[Directions for this task]
Rename "Viewport" to "Screen size" throughout the records below and leave every other part of the lines unchanged. Omit the pictures from your answer.

-------- Records for the exercise

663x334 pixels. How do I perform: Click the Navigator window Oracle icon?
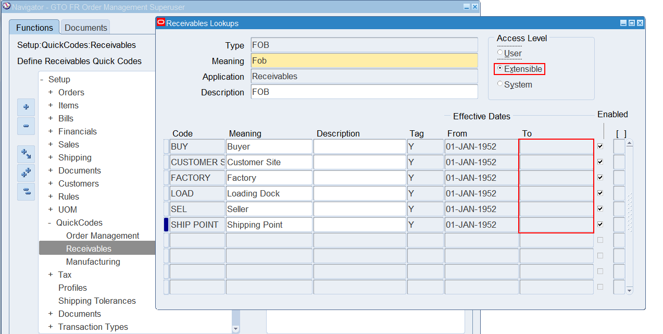[x=6, y=7]
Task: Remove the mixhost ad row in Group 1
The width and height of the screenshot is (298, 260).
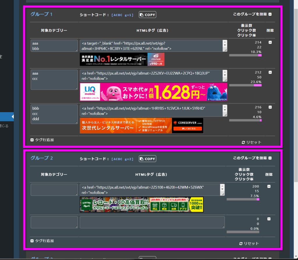Action: click(270, 42)
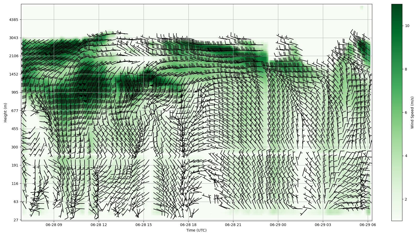Click the 06-28 09 time tick label
The width and height of the screenshot is (420, 236).
54,225

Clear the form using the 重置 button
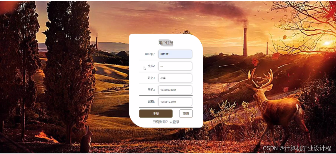pyautogui.click(x=186, y=114)
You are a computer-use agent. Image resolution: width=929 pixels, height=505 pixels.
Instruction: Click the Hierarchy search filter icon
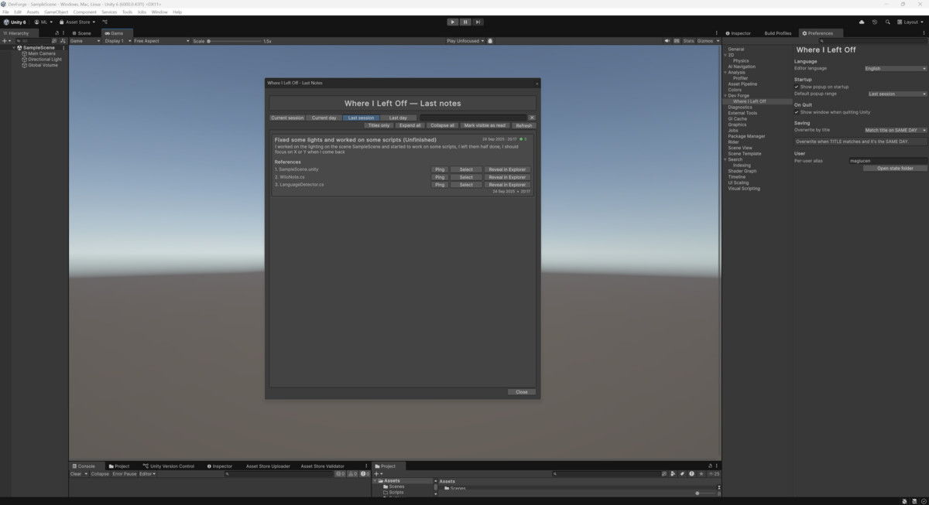point(19,40)
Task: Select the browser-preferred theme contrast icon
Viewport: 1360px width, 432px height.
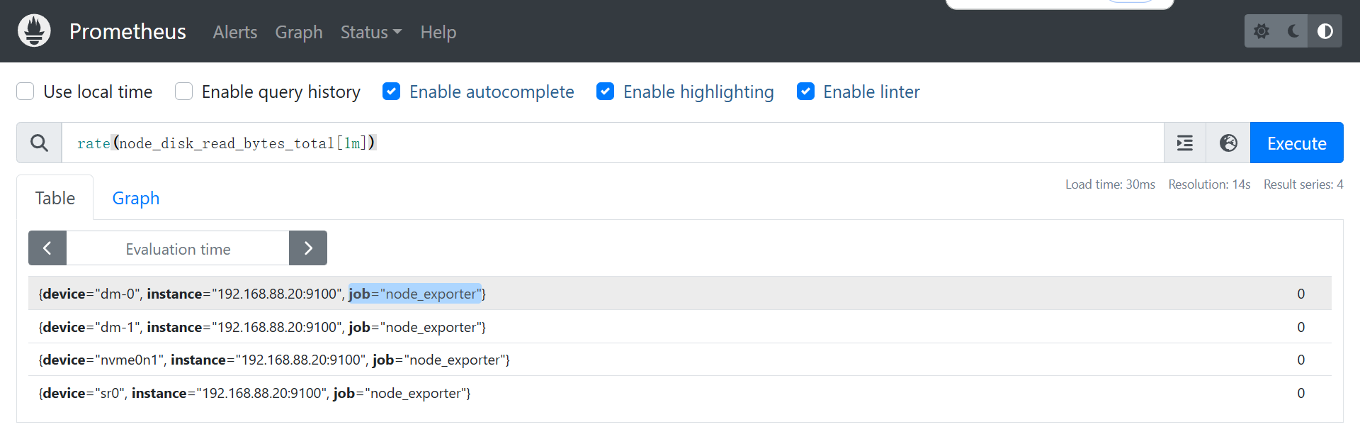Action: (1325, 31)
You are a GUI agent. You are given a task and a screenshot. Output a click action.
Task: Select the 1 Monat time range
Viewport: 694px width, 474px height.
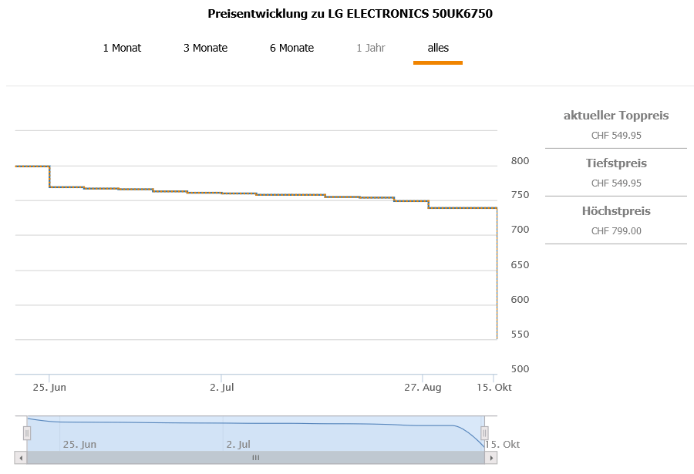122,48
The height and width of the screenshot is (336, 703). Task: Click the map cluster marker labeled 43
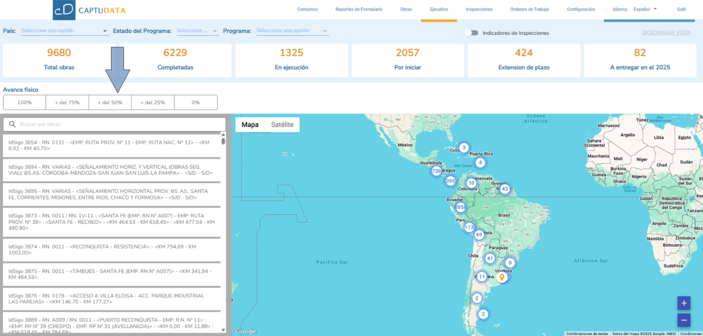505,189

----------------

[Completed exercise]
663x334 pixels. How do I perform: Click the Navigator window Oracle icon?
[x=6, y=7]
Task: Remove the mixhost ad row in Group 1
The width and height of the screenshot is (298, 260).
Action: click(270, 42)
Click the 06-28 09 time tick label
The width and height of the screenshot is (420, 236).
54,225

Clear the form using the 重置 button
pyautogui.click(x=186, y=114)
You are a computer-use agent. Image resolution: width=929 pixels, height=505 pixels.
Instruction: Click the Hierarchy search filter icon
point(19,40)
Task: Select the browser-preferred theme contrast icon
Screen size: 1360px width, 432px height.
Action: (1325, 31)
You are a GUI agent. You are given a task and a screenshot. Output a click action.
Task: Select the 1 Monat time range
Screen size: 694px width, 474px height.
122,48
The height and width of the screenshot is (336, 703). Task: Click the map cluster marker labeled 43
505,189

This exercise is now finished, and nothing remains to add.